Цветы в снарядной гильзе
Недавно из Ангарска раздался звонок:
— Здравствуйте, Борис Львович! Я — Васюнькина Анна
Терентьевна. Не вспоминаете меня?
— Нет, — ответил я. — Знаете, давненько в Ангарске
не был. Да и фамилию вашу никак вспомнить не могу, вы уж
извините ради бога.
— Эх, вы! А кто восхищался сортами моих домашних
наливок, которыми я вас угощала дома в свой день рождения?
Может, хоть это вспомните!? — шутливый, бодрый голос
в трубке звенел совсем по-молодому.
— Боже мой! Анна Терентьевна! Так это когда было! 25
лет назад? Вы — тогда
боевой секретарь партийной организации знаменитой
швейной фабрики, и я, совсем еще молодой востсибправдовец,
приехал писать о вашей фабрике, а вы заманили меня еще
и на свой день рождения. Как же я могу забыть ваши знаменитые
домашние наливки! Ведь с тех пор ничего более удивительного
я не пробовал.
— Сколько воды утекло с тех пор…
— Да, многое в моей жизни изменилось, да и в вашей,
наверное, тоже.
— Ушла в небытие слава вашей знаменитой фабрики, где, помню,
работало около трех тысяч человек.

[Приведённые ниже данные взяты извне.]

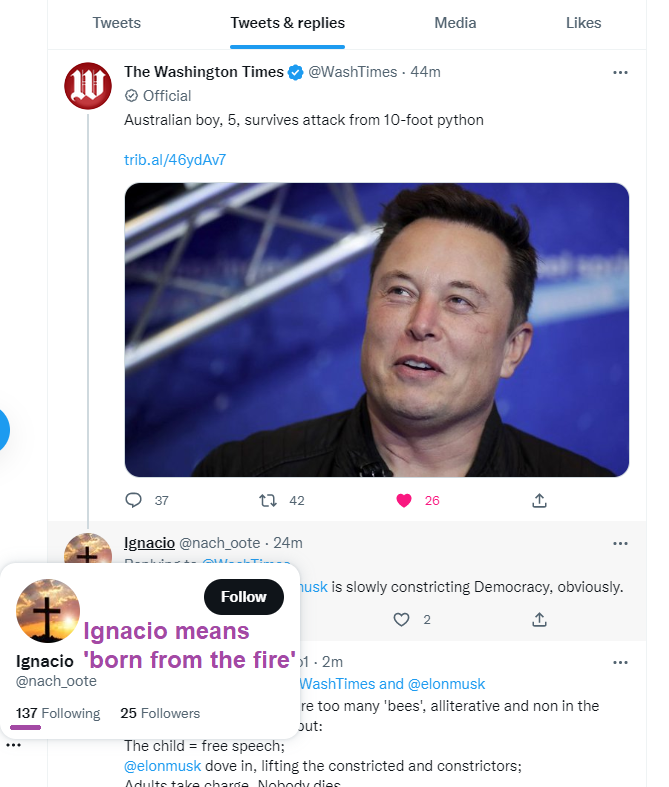View Ignacio's 25 Followers list
The width and height of the screenshot is (669, 787).
click(x=160, y=713)
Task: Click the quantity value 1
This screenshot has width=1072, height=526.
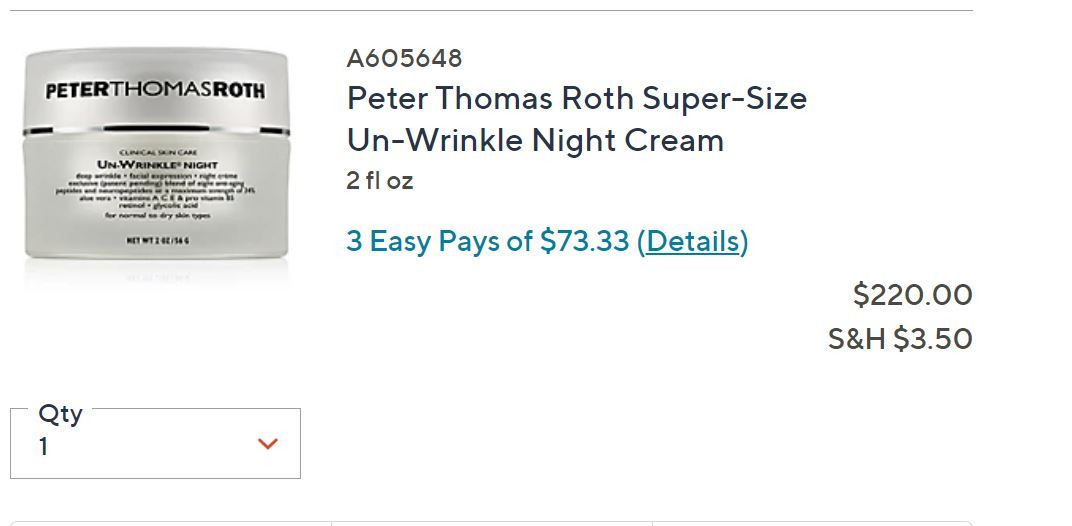Action: (x=44, y=447)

А какие роскошные пальто вы
тогда шили-пошивали!
…И я вспомнил все, как будто и не было этих 25 лет.
Тогда Анне Терентьевне было около 50 лет.
Вся семья собралась за праздничным столом,
где я оказался нечаянным гостем. Я получил задание редакции
написать очерк в книгу «Красная строка в биографии» об Анне Терентьевне
Васюнькиной, участнице войны, знаменитом партсекретаре,
замечательной маме и… лучшей мастерице среди садоводов
по изготовлению замечательных наливок — каждая из них
была наособицу, имела просто обалденные (как сказала
бы моя внучка сегодня) вкус и запах. За столом не
было только старшего сына Валерия: он служил в Ленинграде
в морфлоте и вырваться в Ангарск не сумел. Зато рядом
с мамой были младший сын Володя с женой и дочкой. По правую
руку от Володи сидит отец, глава семьи Васюнькиных,
Виктор Петрович, по левую — его мать Татьяна Антоновна.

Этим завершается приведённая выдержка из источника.